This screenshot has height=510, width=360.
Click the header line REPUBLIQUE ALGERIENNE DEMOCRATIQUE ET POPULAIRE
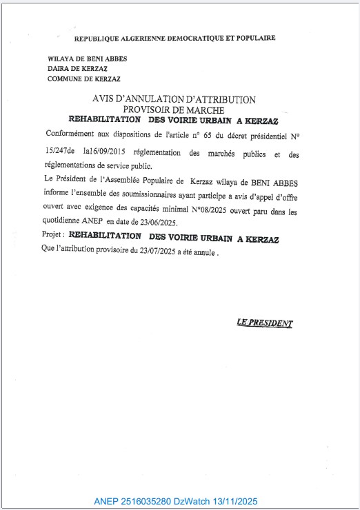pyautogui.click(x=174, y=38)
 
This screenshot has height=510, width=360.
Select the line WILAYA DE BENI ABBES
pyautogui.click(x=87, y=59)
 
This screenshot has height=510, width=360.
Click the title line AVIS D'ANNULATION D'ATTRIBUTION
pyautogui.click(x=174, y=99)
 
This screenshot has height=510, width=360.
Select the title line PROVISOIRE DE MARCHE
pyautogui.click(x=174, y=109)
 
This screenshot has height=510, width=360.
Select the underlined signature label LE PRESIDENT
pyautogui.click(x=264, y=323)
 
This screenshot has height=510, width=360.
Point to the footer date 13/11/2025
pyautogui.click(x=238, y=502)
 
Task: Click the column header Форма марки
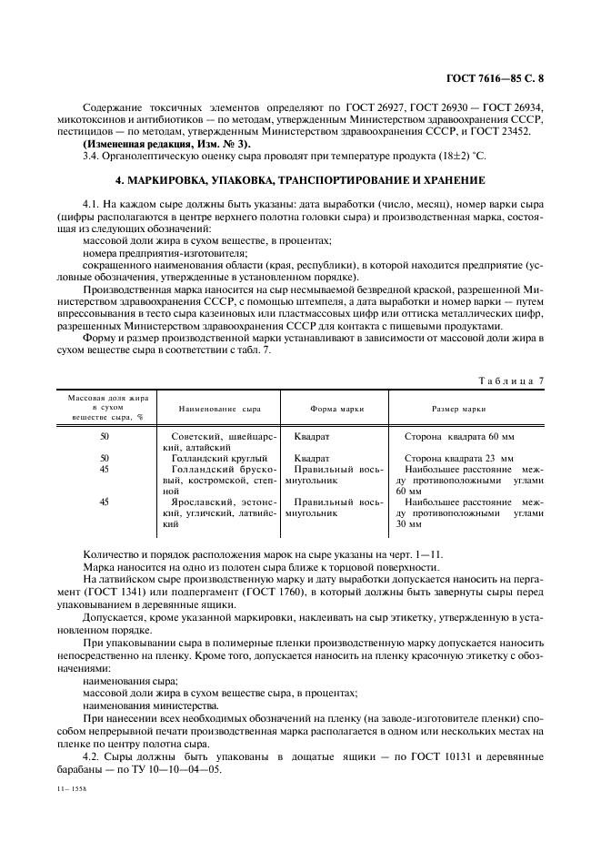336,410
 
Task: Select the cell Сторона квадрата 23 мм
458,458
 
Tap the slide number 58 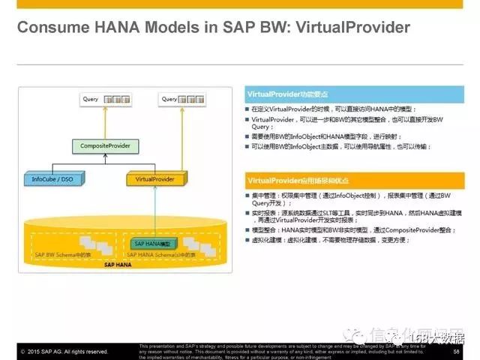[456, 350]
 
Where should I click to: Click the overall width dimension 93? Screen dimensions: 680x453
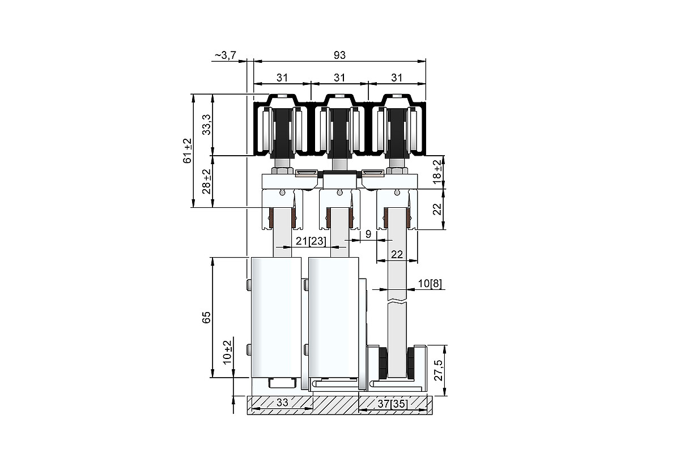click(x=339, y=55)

------------------------

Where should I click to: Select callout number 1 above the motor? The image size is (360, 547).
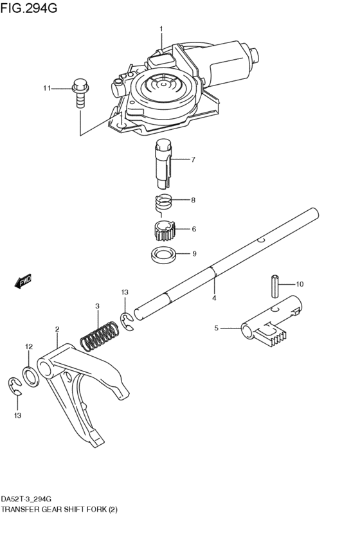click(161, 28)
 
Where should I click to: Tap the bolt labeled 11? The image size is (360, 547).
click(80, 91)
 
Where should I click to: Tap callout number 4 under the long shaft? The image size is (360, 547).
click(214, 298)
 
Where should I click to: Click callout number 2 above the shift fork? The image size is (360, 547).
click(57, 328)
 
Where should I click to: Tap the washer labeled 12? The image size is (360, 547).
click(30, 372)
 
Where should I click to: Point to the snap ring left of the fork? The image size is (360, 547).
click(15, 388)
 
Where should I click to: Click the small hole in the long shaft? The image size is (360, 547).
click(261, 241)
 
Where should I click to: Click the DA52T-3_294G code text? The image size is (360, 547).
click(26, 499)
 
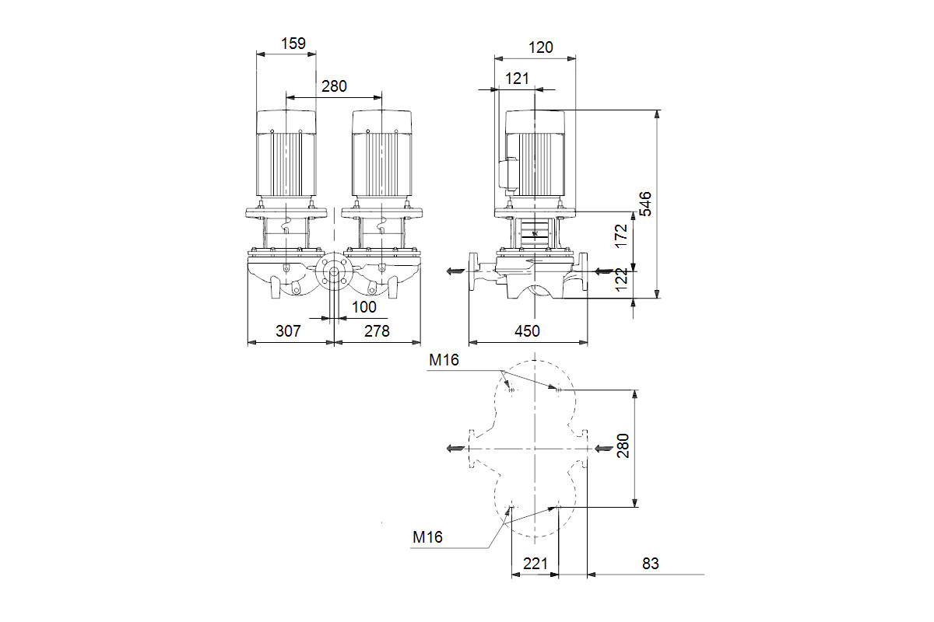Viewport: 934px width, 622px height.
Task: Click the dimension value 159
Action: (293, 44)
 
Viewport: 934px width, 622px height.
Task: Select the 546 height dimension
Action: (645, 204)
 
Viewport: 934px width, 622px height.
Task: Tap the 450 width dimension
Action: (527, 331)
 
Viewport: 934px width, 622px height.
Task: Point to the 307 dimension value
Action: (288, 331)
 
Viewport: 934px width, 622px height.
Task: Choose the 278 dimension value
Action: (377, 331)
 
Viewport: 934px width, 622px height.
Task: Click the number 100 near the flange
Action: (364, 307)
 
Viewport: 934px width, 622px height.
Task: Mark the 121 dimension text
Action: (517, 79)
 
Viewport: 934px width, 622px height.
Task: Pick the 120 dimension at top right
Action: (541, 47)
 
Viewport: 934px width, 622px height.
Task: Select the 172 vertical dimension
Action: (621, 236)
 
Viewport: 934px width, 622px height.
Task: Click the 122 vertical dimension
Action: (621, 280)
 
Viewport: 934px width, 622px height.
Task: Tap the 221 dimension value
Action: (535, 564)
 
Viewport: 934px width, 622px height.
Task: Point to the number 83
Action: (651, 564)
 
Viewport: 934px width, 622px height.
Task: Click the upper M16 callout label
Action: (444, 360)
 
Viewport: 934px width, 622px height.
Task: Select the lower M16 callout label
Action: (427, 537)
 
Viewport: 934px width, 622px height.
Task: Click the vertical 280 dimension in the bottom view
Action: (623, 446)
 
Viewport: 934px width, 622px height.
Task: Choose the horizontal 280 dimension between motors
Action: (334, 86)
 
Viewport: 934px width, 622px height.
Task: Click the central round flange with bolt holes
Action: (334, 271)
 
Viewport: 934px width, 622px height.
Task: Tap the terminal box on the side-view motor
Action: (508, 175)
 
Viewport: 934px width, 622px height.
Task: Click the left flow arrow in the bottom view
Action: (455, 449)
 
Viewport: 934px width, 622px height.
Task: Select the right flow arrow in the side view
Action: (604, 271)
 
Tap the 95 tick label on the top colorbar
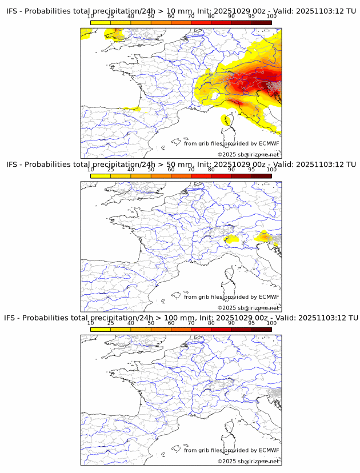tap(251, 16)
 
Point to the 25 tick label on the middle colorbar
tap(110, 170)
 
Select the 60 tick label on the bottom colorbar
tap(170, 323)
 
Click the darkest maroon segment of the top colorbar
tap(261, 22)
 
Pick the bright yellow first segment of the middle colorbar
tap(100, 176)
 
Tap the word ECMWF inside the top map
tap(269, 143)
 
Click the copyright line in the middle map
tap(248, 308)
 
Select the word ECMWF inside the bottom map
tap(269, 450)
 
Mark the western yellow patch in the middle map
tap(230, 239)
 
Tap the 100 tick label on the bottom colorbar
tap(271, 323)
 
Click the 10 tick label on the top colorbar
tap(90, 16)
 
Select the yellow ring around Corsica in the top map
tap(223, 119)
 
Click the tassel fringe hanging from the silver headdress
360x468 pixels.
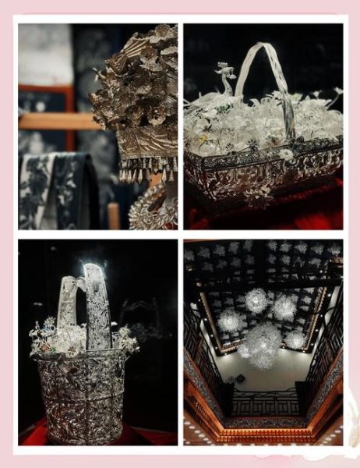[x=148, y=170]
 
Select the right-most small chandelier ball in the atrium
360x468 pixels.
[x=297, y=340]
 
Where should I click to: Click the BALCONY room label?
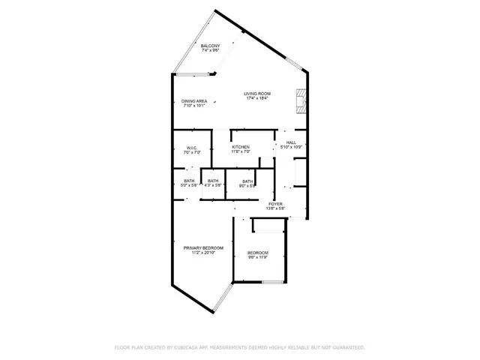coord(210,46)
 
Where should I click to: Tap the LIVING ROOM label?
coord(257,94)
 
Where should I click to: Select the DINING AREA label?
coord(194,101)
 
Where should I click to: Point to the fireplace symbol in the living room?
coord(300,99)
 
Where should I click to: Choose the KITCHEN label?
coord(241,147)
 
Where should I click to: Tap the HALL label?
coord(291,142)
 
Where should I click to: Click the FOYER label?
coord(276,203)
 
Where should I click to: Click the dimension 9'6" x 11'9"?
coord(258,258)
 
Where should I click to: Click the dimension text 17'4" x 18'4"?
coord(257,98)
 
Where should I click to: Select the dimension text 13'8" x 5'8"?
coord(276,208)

------------------------

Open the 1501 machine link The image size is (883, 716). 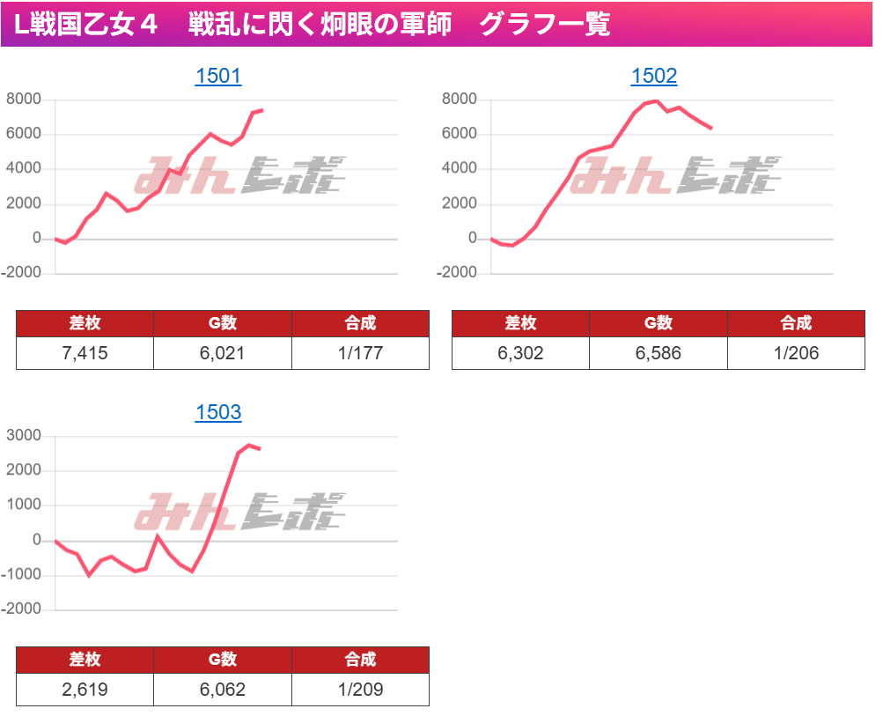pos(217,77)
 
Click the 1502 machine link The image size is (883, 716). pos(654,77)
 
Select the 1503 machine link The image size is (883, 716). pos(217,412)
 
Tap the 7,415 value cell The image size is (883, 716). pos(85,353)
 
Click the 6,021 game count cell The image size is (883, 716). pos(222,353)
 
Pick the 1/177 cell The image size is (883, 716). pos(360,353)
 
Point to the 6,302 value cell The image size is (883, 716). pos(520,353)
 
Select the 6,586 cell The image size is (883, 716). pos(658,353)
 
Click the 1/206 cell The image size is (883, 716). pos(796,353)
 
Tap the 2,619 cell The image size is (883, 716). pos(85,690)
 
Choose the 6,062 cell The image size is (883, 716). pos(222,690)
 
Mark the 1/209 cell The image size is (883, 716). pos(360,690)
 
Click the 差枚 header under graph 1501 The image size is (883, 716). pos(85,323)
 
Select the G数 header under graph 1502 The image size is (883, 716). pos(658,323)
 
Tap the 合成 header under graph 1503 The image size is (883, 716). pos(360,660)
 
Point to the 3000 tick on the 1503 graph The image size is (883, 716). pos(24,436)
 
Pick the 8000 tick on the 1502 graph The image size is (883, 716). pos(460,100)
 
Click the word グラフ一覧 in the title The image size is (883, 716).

------------------------

What this task involves | Format the items between the line containing "Click the 差枚" and the line containing "Click the word", inclusive, as a numbered list with blank lines omitted.

Solution to the exercise |
1. Click the 差枚 header under graph 1501 The image size is (883, 716). pos(85,323)
2. Select the G数 header under graph 1502 The image size is (883, 716). pos(658,323)
3. Tap the 合成 header under graph 1503 The image size is (883, 716). pos(360,660)
4. Point to the 3000 tick on the 1503 graph The image size is (883, 716). pos(24,436)
5. Pick the 8000 tick on the 1502 graph The image size is (883, 716). pos(460,100)
6. Click the word グラフ一覧 in the title The image size is (883, 716).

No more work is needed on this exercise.